→ **Selected passage**:
1.1 Application for the position
There are indeed various options on “what to do” during a graduate study. As I want to learn something in extra, to meet more talented people, as well as to experience another culture, I eventually decided to do an oversea internship. With regard to the destination, I have been interested in Japan and particularly their nature conservation for a long time. And therefore, it became my first choice when there was a chance to have a short-term stay out of Europe.
Thanks to the information from the teachers and also students of the 2017 year, neither the application nor preparation has been too hard for me. In accordance to the PROMOS scholarship, in my plan I put the internship to the first half of 2019. However, there are not as many internship programs as in the summer break. So I asked our professors together with teachers if they know anyone in Japan, and then received a list covering worldwide researchers from Prof. Dr. Bernd Zolitschka, who later became my supervisor for this internship. And by the keyword “geography”, I found Prof. Dr. Yusuke Yomoyama of AORI (Atmosphere Ocean Research Institute) at The University of Tokyo. Thus, I sent an email as inquiry, with my CV and a short motivation letter attached. A couple of days later I got the reply, confirming the possibility. And the stay would be from the beginning of March to the end of May.
1.2 Visa and the funding
Materials for visa include passport, application form, 2 photos taken within 3 months and the COE (Certificate of Eligibility). The English application form can be found from the website of the Japan embassy in Germany. Most importantly, the COE, is required from those who would enter the country for all purposes except tourism, and in my case, it should be applied by the institute. After filling in the application for the intern position in the institute, together with photo and financial proof attached, the institute started the procedure towards the Immigration Bureau of Japan. And I submitted the application for visa to the embassy in Hamburg [Figure 1] as soon as I received the post because their2 embassy accepts hard copy only. After 1 week or so, the visa was granted and I went to Hamburg again to collect my passport. The COE was stapled to the visa itself, and according to the embassy staff, cannot be taken down until I go through the customs in Japan.
AORI, where I would stay for 3 months, is located in the Kashiwa City (Chiba Prefecture) at the neighborhood of Tokyo. Therefore, around EUR 3,000 is needed due to the high living cost, including the round-trip flight. With the help of Mr. Michael Thiele (Faculty 8) and Mr. Mathias Bücken (International Office), I applied for 2 scholarships: PROMOS, along with the Bremen Studienfonds. To be mentioned of, the deadline for the PROMOS application is either 1st March or 1st October, and the Bremen Studienfonds requires a letter of recommendation from the supervisor. Hence, timing is rather important. In addition, my internship goes across semesters, so getting all the documents arranged before departure would be of great help.

→ **Data excerpts**:

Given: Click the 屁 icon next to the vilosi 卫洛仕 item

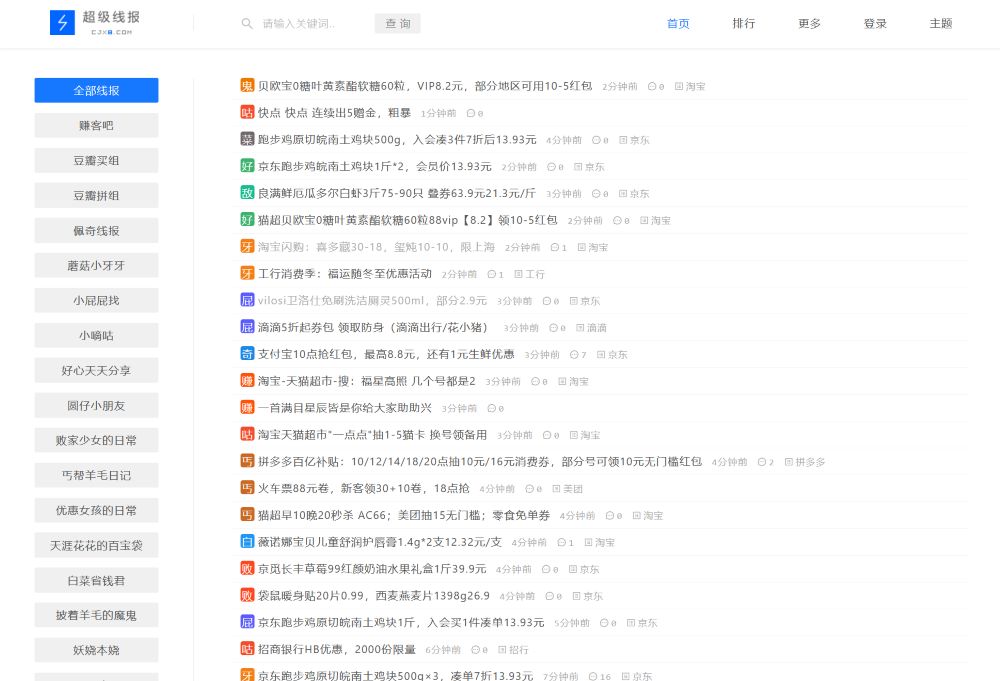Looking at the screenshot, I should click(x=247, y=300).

---

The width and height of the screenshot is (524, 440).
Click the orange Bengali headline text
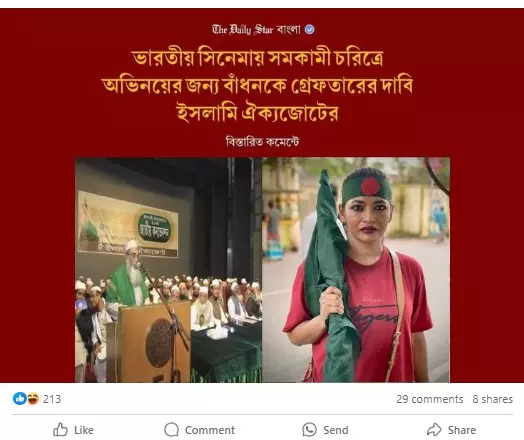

→ **Set of tasks**:
A – Condense the paragraph of the internship report that begins "AORI, where I would stay" into a bulleted list that keeps its main facts.
B – Print the part of the internship report starting at "1.1 Application for" and ending at "out of Europe.".

→ **Outputs for the tasks**:
A –
- The three-month stay is at AORI, in Kashiwa City (Chiba Prefecture), near Tokyo.
- Because living costs are high, about EUR 3,000 is needed, including the round-trip flight.
- With help from Mr. Michael Thiele (Faculty 8) and Mr. Mathias Bücken (International Office), two scholarships were applied for: PROMOS and the Bremen Studienfonds.
- The PROMOS deadline is either 1 March or 1 October.
- The Bremen Studienfonds requires a letter of recommendation from the supervisor, so timing matters.
- The internship spans two semesters, so arranging all documents before departure is very helpful.

B –
1.1 Application for the position
There are indeed various options on “what to do” during a graduate study. As I want to learn something in extra, to meet more talented people, as well as to experience another culture, I eventually decided to do an oversea internship. With regard to the destination, I have been interested in Japan and particularly their nature conservation for a long time. And therefore, it became my first choice when there was a chance to have a short-term stay out of Europe.